Questo riguarda la caduta di uno o più suoni (vocale o sillaba) alla fine della parola.
Per essere chiari, questa si potrebbe confondere con l’elisione, ma ci sono delle piccole differenze tra le due cose.
La più importante di tutte, quella che subito si nota, è che l’elisione prevede quasi sempre l’uso dell’apostrofo, e che poi la parola che segue quella troncata inizia con una vocale.
Un esempio di ciò: Hai dipinto questo quadro a mo’ (modo) di Michelangelo, oppure Devo stare un po’ (poco) da solo.

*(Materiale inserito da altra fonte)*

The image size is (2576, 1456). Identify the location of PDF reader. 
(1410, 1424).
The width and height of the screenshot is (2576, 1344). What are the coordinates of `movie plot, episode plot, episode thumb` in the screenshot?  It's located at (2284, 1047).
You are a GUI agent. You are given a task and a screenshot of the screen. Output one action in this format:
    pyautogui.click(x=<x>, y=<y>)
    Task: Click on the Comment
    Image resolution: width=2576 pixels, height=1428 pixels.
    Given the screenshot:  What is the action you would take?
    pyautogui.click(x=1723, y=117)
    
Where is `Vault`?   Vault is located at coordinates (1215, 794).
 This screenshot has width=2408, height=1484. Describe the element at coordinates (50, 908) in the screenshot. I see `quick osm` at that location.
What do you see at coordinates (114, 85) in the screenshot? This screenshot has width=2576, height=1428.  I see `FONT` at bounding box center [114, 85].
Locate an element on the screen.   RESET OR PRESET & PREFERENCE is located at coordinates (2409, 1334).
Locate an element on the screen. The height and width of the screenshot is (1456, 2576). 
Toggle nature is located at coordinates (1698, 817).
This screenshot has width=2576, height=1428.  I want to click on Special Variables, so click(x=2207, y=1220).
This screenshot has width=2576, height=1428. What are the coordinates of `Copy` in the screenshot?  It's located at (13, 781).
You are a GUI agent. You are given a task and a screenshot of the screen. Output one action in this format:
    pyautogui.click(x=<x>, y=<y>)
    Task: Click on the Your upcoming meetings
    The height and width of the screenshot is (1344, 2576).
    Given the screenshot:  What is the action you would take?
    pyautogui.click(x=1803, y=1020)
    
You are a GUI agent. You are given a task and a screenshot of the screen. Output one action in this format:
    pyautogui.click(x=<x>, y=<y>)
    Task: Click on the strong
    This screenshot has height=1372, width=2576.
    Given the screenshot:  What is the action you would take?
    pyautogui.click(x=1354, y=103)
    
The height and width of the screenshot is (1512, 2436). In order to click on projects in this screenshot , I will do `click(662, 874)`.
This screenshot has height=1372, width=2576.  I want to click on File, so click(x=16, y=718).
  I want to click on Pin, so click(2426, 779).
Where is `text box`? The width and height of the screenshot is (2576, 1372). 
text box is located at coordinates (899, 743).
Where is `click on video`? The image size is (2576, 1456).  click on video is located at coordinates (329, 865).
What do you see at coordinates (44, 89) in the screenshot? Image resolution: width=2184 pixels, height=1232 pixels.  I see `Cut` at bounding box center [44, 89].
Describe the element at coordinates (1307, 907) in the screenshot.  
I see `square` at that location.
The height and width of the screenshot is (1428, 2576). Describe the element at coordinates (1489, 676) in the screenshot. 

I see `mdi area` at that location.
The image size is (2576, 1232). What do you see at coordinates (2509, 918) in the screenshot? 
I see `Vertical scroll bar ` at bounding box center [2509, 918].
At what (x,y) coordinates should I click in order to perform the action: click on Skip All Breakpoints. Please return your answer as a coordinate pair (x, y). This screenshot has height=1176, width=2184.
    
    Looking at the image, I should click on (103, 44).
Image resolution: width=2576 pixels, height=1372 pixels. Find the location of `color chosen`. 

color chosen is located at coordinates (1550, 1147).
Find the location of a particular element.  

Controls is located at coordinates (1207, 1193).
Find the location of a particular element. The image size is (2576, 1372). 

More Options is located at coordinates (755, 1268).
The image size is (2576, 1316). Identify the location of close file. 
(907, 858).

Perché possa verificarsi un’apocope, bisogna rispettare alcune regole:
- Il vocabolo interessato non si deve mai trovare alla fine di una frase;
- Non è poetico e corretto dire Guardarti in questo stato mi spezza il cor, ma dovremo dire core;
- La vocale che subisce l’apocope non può essere la lettera a;
- Non possiamo mai dire buon giornata;
- Non si può applicare per una parola al plurale
- Non possiamo mai dire buon giorni;
- Le consonanti che precedono la vocale da troncare possono essere solo le l, m, n e r.
- È un bel giorno per andare in giro;
- La sera stessa siam tornati a casa;
- Tu sei davvero un buon samaritano;
- Ove per poco il cor non si spaura (Inferno – Dante Alighieri);
L’utilizzo dell’apocope, in alcuni casi, può avere motivazioni anche storiche, ovvero relative allo sviluppo di una lingua nel corso del tempo.
Un esempio potrebbe essere visto nel passaggio da virtude a virtù o libertade a libertà ai nostri “virtù”.
Ma può avere luogo anche per motivazioni eufoniche, ovvero col fine di trovare un suono più efficace.
Altra motivazione può essere metrica, al fine di rispettare la metrica del verso.